-- Problem requirements --
Rewrite the part that opens with the line containing "I want to click" and closes with the line containing "pyautogui.click(x=34, y=26)" as a Markdown table with the columns "Row" and "Line". Number each line and leave out blank lines.

-- Stored data --
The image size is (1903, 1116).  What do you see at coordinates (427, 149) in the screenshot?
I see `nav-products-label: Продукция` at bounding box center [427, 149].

--

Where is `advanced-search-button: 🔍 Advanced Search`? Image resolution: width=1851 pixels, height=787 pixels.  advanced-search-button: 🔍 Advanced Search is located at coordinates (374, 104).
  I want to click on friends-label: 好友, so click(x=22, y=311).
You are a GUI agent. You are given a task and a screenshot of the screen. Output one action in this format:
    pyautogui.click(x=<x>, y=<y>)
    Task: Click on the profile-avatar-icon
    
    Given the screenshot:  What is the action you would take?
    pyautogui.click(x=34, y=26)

-- Reply to the task --
| Row | Line |
|---|---|
| 1 |   I want to click on friends-label: 好友, so click(x=22, y=311). |
| 2 | You are a GUI agent. You are given a task and a screenshot of the screen. Output one action in this format: |
| 3 |     pyautogui.click(x=<x>, y=<y>) |
| 4 |     Task: Click on the profile-avatar-icon |
| 5 |     Given the screenshot:  What is the action you would take? |
| 6 |     pyautogui.click(x=34, y=26) |